**Textauszug:**
=======
TU intern - Januar 2002 - Internationales
Interkulturelles
Seminar Berlin Szczecin
Im Gegenüber spiegelt
sich die eigene Kultur
Was
ist für Deutsche typisch deutsch? Was ist für Polen typisch
polnisch? Was denken Deutsche, wie Polen über Deutschland denken?
Was denken Polen, wie Deutsche über Polen denken? Um solche
und weitere Fragen zu klären, braucht man Ruhe und Zeit. Vom
12. bis 16. November trafen sich 26 Studierende der Erziehungs-
und Unterrichtswissenschaften an der TU Berlin und der Universität
Szczecin zur Klausur. Ideale Bedingungen bot das Tagungshaus Baitz
nahe dem brandenburgischen Belzig, ein umgebauter Bauernhof.
=======
**Aufgabe A:**
Beantworte anhand des Textauszugs diese Fragen:
(i) Welche zwei Städte nennt der Titel des Seminars?
(ii) Wie viele Studierende trafen sich zur Klausur?
(iii) In der Nähe welches Ortes liegt das Tagungshaus Baitz?
**Aufgabe B:**
Ändere im Textauszug den Abschnitt, der mit den Worten „TU intern - Januar“ beginnt und mit „ein umgebauter Bauernhof.“ endet: Ersetze darin „Bauernhof“ durch „Gutshof“ und gib den Abschnitt so wieder.

**Datenblock:**
=======
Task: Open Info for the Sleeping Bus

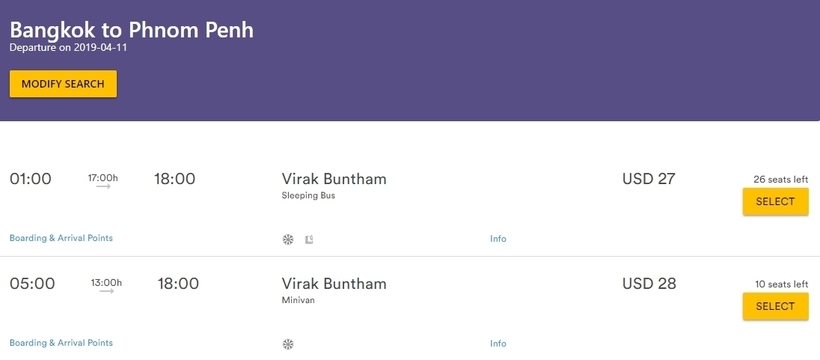Action: click(498, 239)
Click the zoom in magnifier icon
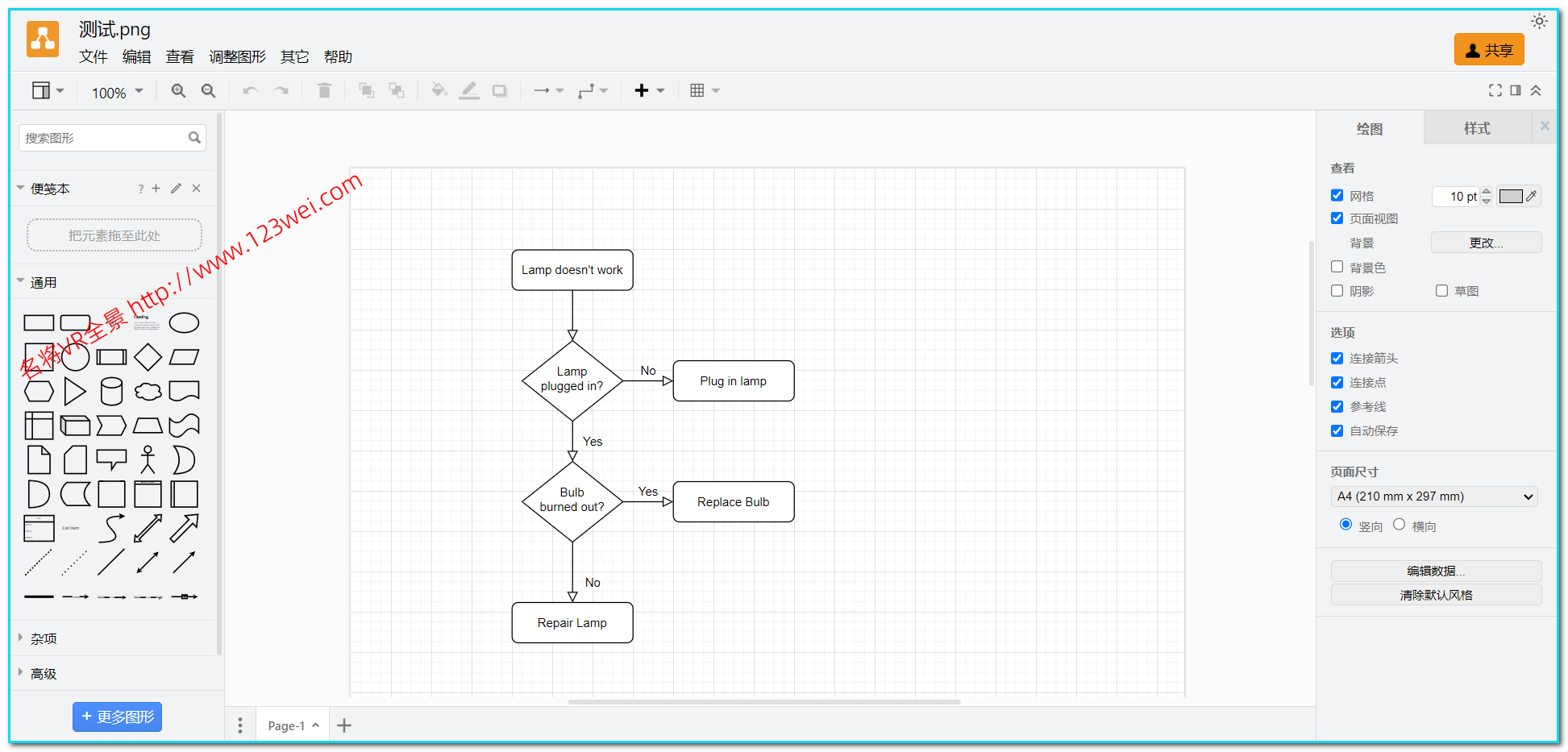Viewport: 1568px width, 752px height. (x=178, y=91)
=======
**Vollständige Antwort A:**
(i) Berlin und Szczecin
(ii) 26
(iii) Belzig in Brandenburg

**Vollständige Antwort B:**
TU intern - Januar 2002 - Internationales
Interkulturelles
Seminar Berlin Szczecin
Im Gegenüber spiegelt
sich die eigene Kultur
Was
ist für Deutsche typisch deutsch? Was ist für Polen typisch
polnisch? Was denken Deutsche, wie Polen über Deutschland denken?
Was denken Polen, wie Deutsche über Polen denken? Um solche
und weitere Fragen zu klären, braucht man Ruhe und Zeit. Vom
12. bis 16. November trafen sich 26 Studierende der Erziehungs-
und Unterrichtswissenschaften an der TU Berlin und der Universität
Szczecin zur Klausur. Ideale Bedingungen bot das Tagungshaus Baitz
nahe dem brandenburgischen Belzig, ein umgebauter Gutshof.